The AL overthrew the NL lead with one out in the fourth when Giancarlo Stanton (Yankees) batted with Jose Ramírez [Guardians] aboard (leadoff single) and took Tony Gonsolin (Dodgers) far into the left center field bleachers. Byron Buxton (Twins) following at once found himself ahead in the count 2-1 when he caught hold of a Gonsolin fastball up and drilled it into the left field bleachers. Just like that, Gonsolin had surrendered 882 feet worth of home run travel.

Buxton admired game MVP Stanton’s blast from the on-deck circle and thought to himself, “I ain’t matching that.” Until he damn near did. “I don’t even know if you can put it in words how hard [Stanton] hit the baseball,” Buxton said after the game.

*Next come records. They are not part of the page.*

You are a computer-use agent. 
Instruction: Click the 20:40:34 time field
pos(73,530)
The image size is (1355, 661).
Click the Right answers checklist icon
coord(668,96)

It made all the difference when the game otherwise became a pitching duel of sorts between eleven American League pitchers (including Framber Valdez [Astros] getting credit for the “win” despite striking nobody out in his inning’s work) and nine National League pitchers including the hapless Gonsolin tagged for the loss and, officially, a blown save.

For just the sixth time in four decades an All-Star pitcher got to start the game in his home ballpark. And for a few shining moments on the mound, Kershaw gave his home park’s audience a thrill topped only by the one he gave a ten-year-old boy looking to do his grandpa in the Elysian Fields a favour that couldn’t be done while the older man still lived on earth.

None of the highest highs or the comparatively few lows he’s endured in fifteen major league seasons have let Kershaw forget that baseball at core is about rooting, caring, loving. He had the parallel chance to remind a Dodger Stadium audience about it and to affirm it for a ten-year-old boy. He didn’t flinch at either opportunity.